Like many cities across Europe and the rest of the world, about a century ago Riga was taken by storm with a new artistic aesthetic known as Art Nouveau. Art Nouveau architecture in particular became extremely popular in the Latvian capital, and although there are different forms of Art Nouveau, the most popular style in Riga was termed “Romantic Art Nouveau”. Romantic Art Nouveau incorporates aesthetic features from the past, combined with a more simplistic and modern form.

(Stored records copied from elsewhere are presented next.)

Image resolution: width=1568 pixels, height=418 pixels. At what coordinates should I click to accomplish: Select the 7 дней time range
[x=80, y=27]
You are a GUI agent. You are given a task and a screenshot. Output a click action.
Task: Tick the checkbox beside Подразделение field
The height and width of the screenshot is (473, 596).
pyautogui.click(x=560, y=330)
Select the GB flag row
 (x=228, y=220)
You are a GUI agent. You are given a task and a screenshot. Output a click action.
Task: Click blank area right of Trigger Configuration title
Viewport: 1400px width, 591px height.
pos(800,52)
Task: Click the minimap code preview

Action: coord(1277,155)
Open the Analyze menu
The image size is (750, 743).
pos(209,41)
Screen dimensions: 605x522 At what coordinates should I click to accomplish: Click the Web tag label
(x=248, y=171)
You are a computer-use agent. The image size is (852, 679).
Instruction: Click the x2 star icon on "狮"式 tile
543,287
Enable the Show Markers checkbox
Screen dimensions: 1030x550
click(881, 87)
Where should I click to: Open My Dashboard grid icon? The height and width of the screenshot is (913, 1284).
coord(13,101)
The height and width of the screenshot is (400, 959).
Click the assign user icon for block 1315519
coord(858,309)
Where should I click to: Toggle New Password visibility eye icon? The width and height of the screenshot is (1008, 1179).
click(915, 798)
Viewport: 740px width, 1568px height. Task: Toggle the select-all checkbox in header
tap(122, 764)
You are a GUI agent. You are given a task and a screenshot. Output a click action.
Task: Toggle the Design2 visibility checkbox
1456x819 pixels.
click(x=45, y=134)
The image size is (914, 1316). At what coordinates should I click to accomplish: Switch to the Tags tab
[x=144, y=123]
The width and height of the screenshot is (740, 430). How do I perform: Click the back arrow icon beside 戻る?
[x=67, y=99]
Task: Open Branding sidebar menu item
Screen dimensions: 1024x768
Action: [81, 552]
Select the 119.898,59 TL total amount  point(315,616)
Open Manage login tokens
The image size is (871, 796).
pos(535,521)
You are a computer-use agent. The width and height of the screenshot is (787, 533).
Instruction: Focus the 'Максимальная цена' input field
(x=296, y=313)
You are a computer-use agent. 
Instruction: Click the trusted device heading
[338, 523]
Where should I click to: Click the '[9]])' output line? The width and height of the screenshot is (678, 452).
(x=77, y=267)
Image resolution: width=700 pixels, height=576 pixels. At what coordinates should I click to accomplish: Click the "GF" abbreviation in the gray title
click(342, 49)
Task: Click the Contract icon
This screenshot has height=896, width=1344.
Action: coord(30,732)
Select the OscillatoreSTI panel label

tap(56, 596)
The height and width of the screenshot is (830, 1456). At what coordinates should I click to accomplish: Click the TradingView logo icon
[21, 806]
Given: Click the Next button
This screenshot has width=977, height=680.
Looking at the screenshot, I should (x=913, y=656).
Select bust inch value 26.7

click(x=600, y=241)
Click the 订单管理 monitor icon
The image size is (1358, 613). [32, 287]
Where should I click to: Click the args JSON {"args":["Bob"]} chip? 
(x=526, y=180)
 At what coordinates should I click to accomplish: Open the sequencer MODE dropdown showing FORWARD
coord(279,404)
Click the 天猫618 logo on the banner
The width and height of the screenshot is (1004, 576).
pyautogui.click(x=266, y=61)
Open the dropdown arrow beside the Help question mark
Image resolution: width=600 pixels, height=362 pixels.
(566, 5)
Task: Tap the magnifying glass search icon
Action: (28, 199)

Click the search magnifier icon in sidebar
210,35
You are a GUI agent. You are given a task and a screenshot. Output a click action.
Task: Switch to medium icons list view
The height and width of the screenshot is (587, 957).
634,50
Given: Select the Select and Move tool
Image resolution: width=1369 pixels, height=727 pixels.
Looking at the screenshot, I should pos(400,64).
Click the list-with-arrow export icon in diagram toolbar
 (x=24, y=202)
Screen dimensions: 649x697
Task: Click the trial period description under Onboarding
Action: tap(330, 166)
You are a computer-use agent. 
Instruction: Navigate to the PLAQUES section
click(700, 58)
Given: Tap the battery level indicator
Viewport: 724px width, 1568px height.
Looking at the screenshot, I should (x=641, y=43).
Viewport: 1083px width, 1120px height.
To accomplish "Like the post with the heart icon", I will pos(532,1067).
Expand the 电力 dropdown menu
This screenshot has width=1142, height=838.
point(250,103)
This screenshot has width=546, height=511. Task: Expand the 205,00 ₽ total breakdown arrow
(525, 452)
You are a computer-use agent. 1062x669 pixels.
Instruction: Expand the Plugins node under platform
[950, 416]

Art Nouveau was considered a “total” art style, meaning it applies not to just one medium, but across many. The aesthetics of Art Nouveau have been applied to traditional paintings, book illustrations, sculptures, and many other mediums, in addition to architecture. For example, Czech artist Alphonse Mucha is broadly credited with creating one of the first pieces of Art Nouveau work. He produced a lithograph to advertise for the play Gismonda in Paris. The work depicted a woman in a classical style, having heavy Greek influences and many floral motifs present throughout. The poster was extremely popular in Paris and it is there that the term Art Nouveau was coined to refer to Mucha’s work. In general, Art Nouveau is influenced by themes common in the classic period of human history, Greek and Egyptian aesthetics were combined with a heavy natural influence. The presence of vines, floral motifs, and depictions of animals are all common themes in Art Nouveau work.

One prominent architect of Riga was Mikhail Eisenstein, born in St. Petersburg to parents of Baltic-German origin, he designed a number of the most prominent buildings in Riga’s center, however a significant number of local artists who did not achieve much fame outside of Latvia designed the majority of the buildings. Interestingly, Sergei Eisenstein, one of the most famous filmmakers in history, was the son of Mikhail.

Some of the design motifs common in Riga incorporate decorative floral designs, as well as ancient Greek and Egyptian motifs such as the sphinx or Cerberus. The style was so prolific in the city that up to 40% of the buildings in the center of Riga are today still in the Art Nouveau style, and the city center has been designated a UNESCO World Heritage site. The splendor of these buildings is a major contributor to the Latvian tourism industry, as the center of the city features some of the best preserved and most impressive renditions of the architectural style still in existence.

The style remained extremely popular up until the beginning of World War I across Europe, but the significance to Latvia is unique in many ways. As an historic part of the Russian Empire, Latvia had few internationally recognized artists, and it wasn’t until Art Nouveau rose to prominence that this changed. The skill and talent of Latvian architects and artists in the Art Nouveau style, for the first time in Latvian history, brought great international prestige to the country, and as such remains a central part of Latvia’s rich cultural heritage to this day.